● Problem
Please return all lines from the records below that include the string "This".

● Supplied data
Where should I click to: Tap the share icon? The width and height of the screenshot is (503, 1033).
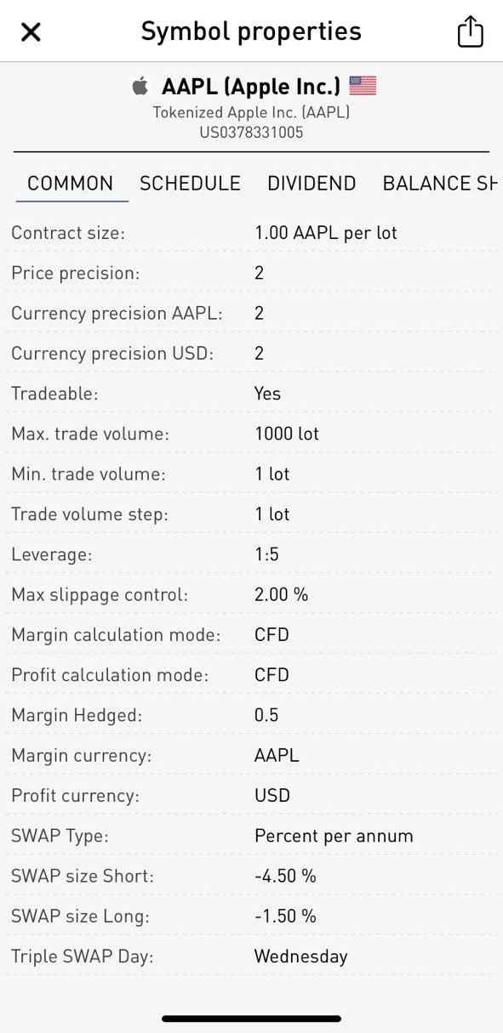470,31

* * *

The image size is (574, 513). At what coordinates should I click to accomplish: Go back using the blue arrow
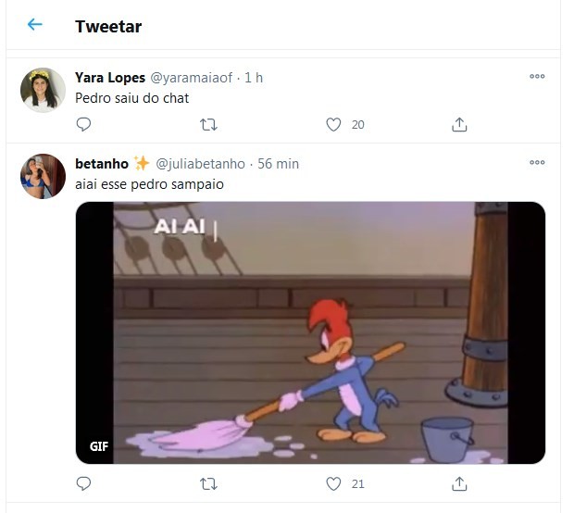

...

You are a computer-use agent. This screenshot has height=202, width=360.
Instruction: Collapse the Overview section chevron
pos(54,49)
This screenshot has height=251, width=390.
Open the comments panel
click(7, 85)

● Response to the task
You are a computer-use agent. This screenshot has height=202, width=360.
This screenshot has height=251, width=390.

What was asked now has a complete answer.